Wir sollten das viel häufiger machen. Warum nicht mal ein Müllauto in einer Welle des Beifalls durch die Stadt rauschen lassen. Oder den Supermarktangestellten standing ovations an der Kasse bringen. Vermutlich wäre es ein Erlebnis für alle Beteiligten. Womöglich sogar ein nettes.

Doch noch was anderes beschäftigt mich. In der Zeitung habe ich gelesen, man soll sich im Home-Office nicht zu leger kleiden, da ein zu nachlässig oder gemütlich gewähltes Outfit durchaus Auswirkungen auf die Qualität oder Sorgfalt bei der Arbeit haben kann. 

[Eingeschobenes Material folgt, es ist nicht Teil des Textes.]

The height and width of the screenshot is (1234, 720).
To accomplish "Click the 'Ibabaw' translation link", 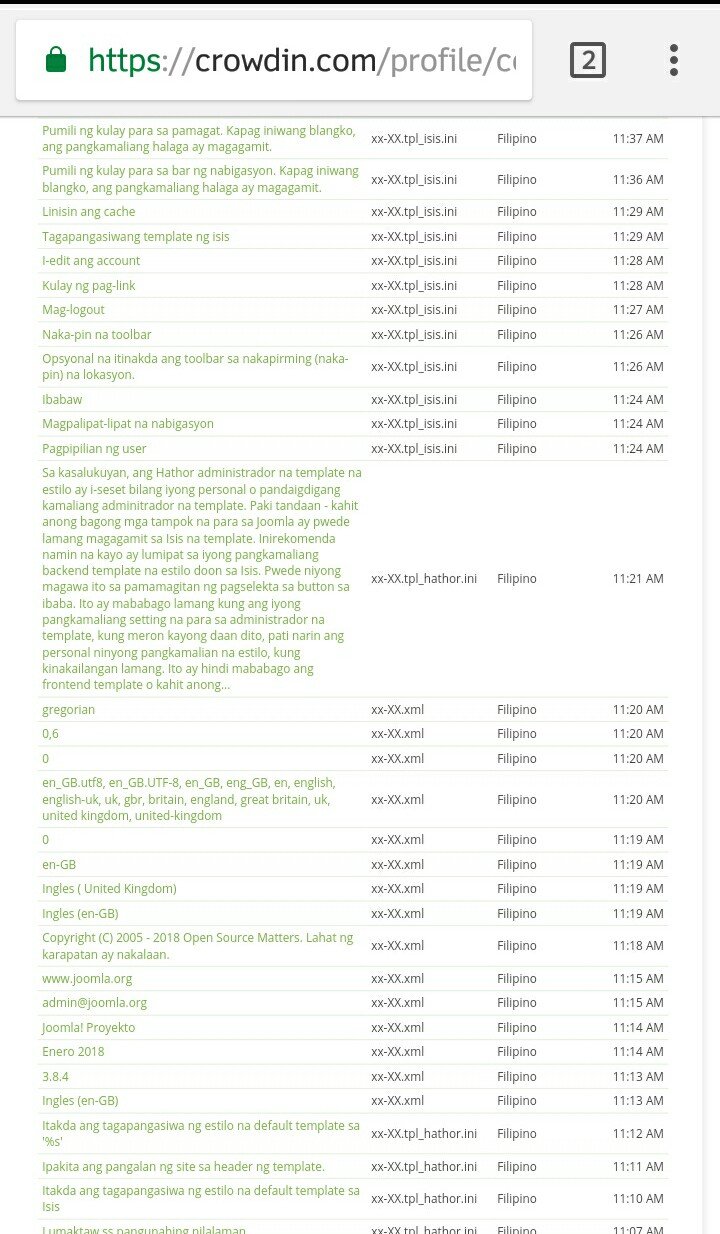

Interessant. Diesen Aspekt habe ich beim Schreiben bislang eindeutig viel zu wenig beachtet. Welchen Einfluss auf meine Texte hätte es, wenn ich mich zum Verfassen derselben mal anders anziehen würde? Oder gar nicht? 

Habe bereits beschlossen, demnächst eine Geschichte von Anfang bis Ende splitterfasernackt zu schreiben. Das habe ich noch nie gemacht. Aber bald werde ich das mal tun. Einfach um zu sehen, wie die Geschichte dann so ist. Ob man der das anmerkt? 

Wahrscheinlich werde ich sie dann ganz normal vorlesen und hinterher dem Publikum erzählen, daß ich sie nackt geschrieben habe. Komplett. Im Moment kann ich das allerdings nicht machen. Da die Familie ja den ganzen Tag zuhause ist. Die würden das nicht schätzen. Sondern im Gegenteil. 

Ich könnte allerdings auch in verschiedenen Verkleidungen schreiben. Um zu schauen, wie sich das auf den Text auswirkt. Durch den Jahresrückblick habe ich ja einiges an Kostümen in meinem Fundus. Ich könnte einen Text als Eisbär verfassen, als Kim Jong Un, John Snow, Bischof Tebartz von Elst oder Xavier Naidoo. Habe ich alles noch da. Und hinterher das Publikum raten lassen, was ich in welcher Verkleidung geschrieben habe. Das wäre ein interessantes Experiment. Was denkst Du zum Beispiel in welcher Kleidung ich diesen Text in den Computer getippt habe? Pyjama, Küchenschürze oder Sporthose?